Overtime mistakes your managers must avoid
Starting Dec. 1, new DOL rules take effect that nearly double the salary threshold at which most salaried workers become exempt from having to be paid overtime.
The overtime ceiling will rise from $23,660 per year to $47,476. That means more than 4 million additional white-collar workers will qualify for overtime pay for the first time.
If you’re serious about managing those new, higher payroll costs, you’re going to require supervisors to keep careful tabs on hours worked — and all the documentation that backs it up.
Now is the time to train bosses on their responsibilities for complying with your overtime policies. Warn them against making these mistakes:
Allowing casual overtime. Now more than ever, it’s critical to require employees to get advance approval to work overtime. Supervisors are your gatekeepers here. They can OK overtime hours; they can refuse to authorize OT. They are responsible for initiating discipline against employees who work unauthorized overtime.

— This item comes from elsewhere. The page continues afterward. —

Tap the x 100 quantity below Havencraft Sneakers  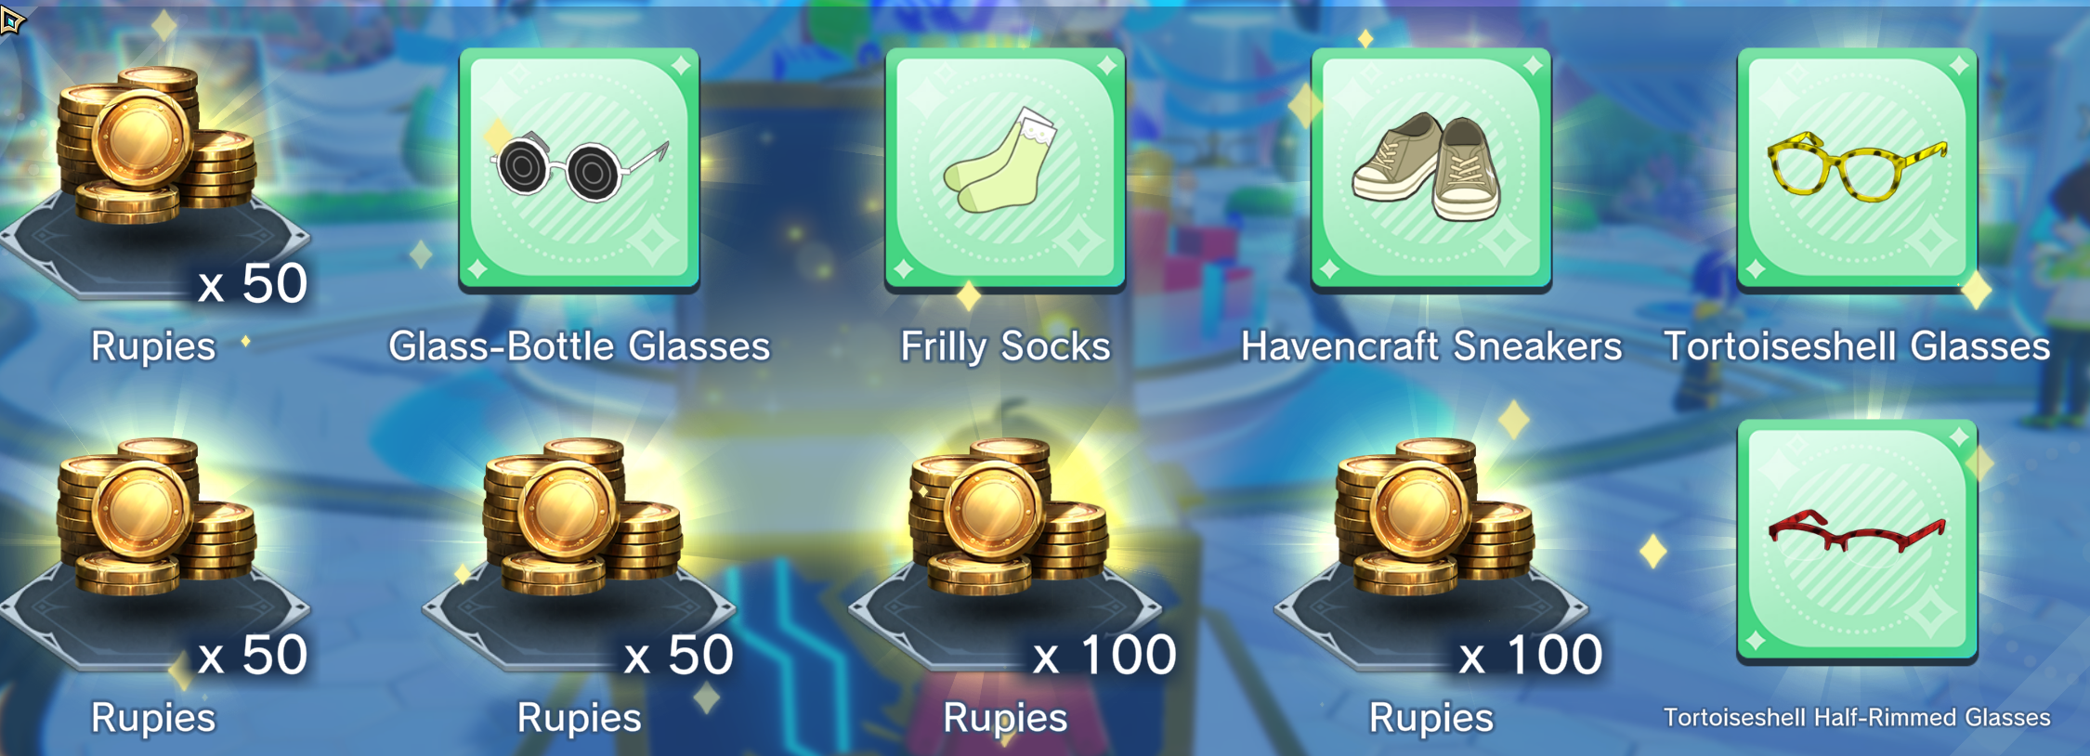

Critically, they must never allow off-the-clock work.
Note: You must still pay full overtime wages to employees who work unauthorized OT.
Miscalculating overtime pay. Train managers to check the math on time sheets, if you use them. Employees earn overtime at one-and-a-half times their regular rates of pay. As a general rule, any payment that’s measured by or based on employees’ hours worked, production or efficiency must be included in wages for purposes of determining the regular rate of pay.
Not paying telecommuters properly. Out of sight cannot mean out of mind. Employees who work from home must be paid for every hour worked.
Problem: Getting them to keep track of their hours. Have bosses and telecommuters come to a reasonable agreement regarding work hours. Have both parties sign a copy, which should be placed in the employee’s file.
Watch out: Train managers to periodically gauge telecommuters’ output. Does it appear that they may be working more than 40 hours per week? If so, that calls for an amicable conversation about agreed-upon hours and the consequences of working unauthorized overtime.